Varton
- Type: Private
- Industry: LED lighting
- Founded: 2009; 17 years ago
- Headquarters: Moscow, Russia
- Area served: Russia
- Key people: Denis Frolov (chairman), Ilya Sivtsev (CEO)
- Revenue: about 3.25 billion rubles
- Number of employees: 500
- Website: http://varton.ru/en

= Varton =

Russian technology company

Varton is a Russian technology company, a manufacturer of LED lighting.

The winner of Eurasian Award 'Golden Photon' in 2020, 2021, 2022, 2023 in "Best product of the year" and "Best project of the year" nominations.

== History ==

The company was founded in 2009 by Denis Frolov, the former development director at Wimm-Bill-Dann group, who decided to start his own business after he learned that the group was planned to be sold to PepsiCo in 2010. Before Frolov had been buying LED lamps for the production, and he assumed that the demand for them will grow. The parliamentary debate of the law On Energy Saving (adopted a year later, in November 2009) also contributed to his choice of business niche.

Start-up capital amounted to 40 million rubles of his own and borrowed funds. The company started with sales of Chinese compact fluorescent lamps under its own brand Gauss. Ilya Sivtsev, who previously helped Frolov find suppliers and distribute Gauss products, soon became his business partner, co-owner and executive director of Varton. The decision made in 2010 to reorient to LED lighting, led to making enough profit by the fall of 2012 to purchase an abandoned factory in the town Bogoroditsk of Tula region and to invest 250 million in the launching of the production and enter the corporate market with a new trade mark Varton. By 2016, total investment in the factory reached 1 billion rubles.

== Business model ==

The structure of Varton includes laboratory and scientific-production center of 20 thousand square meters in Bogoroditsk, the central office in Moscow and overseas in Hong Kong and Italy. The company employs 500 people, half of them work at the production site, where students of the Bogoroditsk polytechnic college take part in work experience programs. 20 full-time employees work in the company’s design center developing new lamps.

Factory in Bogoroditsk produces lamps and lenses, imports sockets, lamps radiators, electronic drivers and LED elements, organizes the final assembly. Production is sold through a dealer network, available in Russia, CIS countries, some countries in Europe and Africa.

Since April 2015 the company is included in the list of organizations that have a significant impact on industry and trade of the Ministry of Industry and Trade of the Russian Federation. In 2015, the company sold about 1.4 million lamps, factory revenue amounted to 1.3 billion rubles, the turnover of the company amounted to 3.25 billion rubles. In autumn of 2015 it was estimated by the general director of Development Corporation of the Tula region, that Varton company controls 18% of Russia's LED lighting market.

In August 2016 in an interview with Director General the CEO at Varton reported that the company stopped using the principle of the conveyor assembly in favor of the entire product assembled by one person, which increased productivity and helped to expand the range without increasing the staff number. Responding to questions from the newspaper RBC in 2015, the COO told about the company’s plans to localize LED production in Russia and use components made in Russia only by 2017.

== Projects ==
The company has developed and supplied lighting for the federal highway M11 (Moscow–Saint Petersburg motorway), the design of which takes into account the great distance between lampposts, and lights of the GUM façade, that emit light of a certain tone, are strictly protected from moisture, frost up to -60 °C and heat up to + 60 °C. According to the First Deputy Governor of the Rostov region, the company's lamps are used for indoor lighting of the stadium Rostov Arena. Emergency lighting equipment produced by Varton is used in the IKEA store in the Moscow suburb of Khimki, Burger King restaurants, the Moscow City Clinical Hospital №72, trade and industrial zone Altufyevo in Moscow region.

As part of an experiment made together with one of the residents of innovative territorial cluster Zelenograd, the company has installed a vending machine for the sale of LED bulbs in the territory of the cluster.

== Awards ==

In 2013 the company has won in two nominations of the III annual award in the field of energy saving Save energy! – in the category of household and industrial lighting, and in the category of an innovative energy-saving technology and energy efficiency.

Packaging design of Gauss lamps was awarded first place in the category "Packaging and Label" at the national advertising festival Idea! in 2009, a silver award in 2009 and the bronze medal in 2013 at the international packaging design competition Pentawards.

==================================================

WHAT YOU NEED TO DO:
a) According to the Varton article, in which town did the company buy an abandoned factory in 2012?
b) Reproduce the part of the Varton article from "In August 2016" to "only by 2017.".

RECORDED DATA:
==================================================

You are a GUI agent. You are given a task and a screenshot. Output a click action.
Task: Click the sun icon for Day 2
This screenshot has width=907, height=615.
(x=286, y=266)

==================================================

ANSWERS BY ITEM:
a) Bogoroditsk, in the Tula region.

b)
In August 2016 in an interview with Director General the CEO at Varton reported that the company stopped using the principle of the conveyor assembly in favor of the entire product assembled by one person, which increased productivity and helped to expand the range without increasing the staff number. Responding to questions from the newspaper RBC in 2015, the COO told about the company’s plans to localize LED production in Russia and use components made in Russia only by 2017.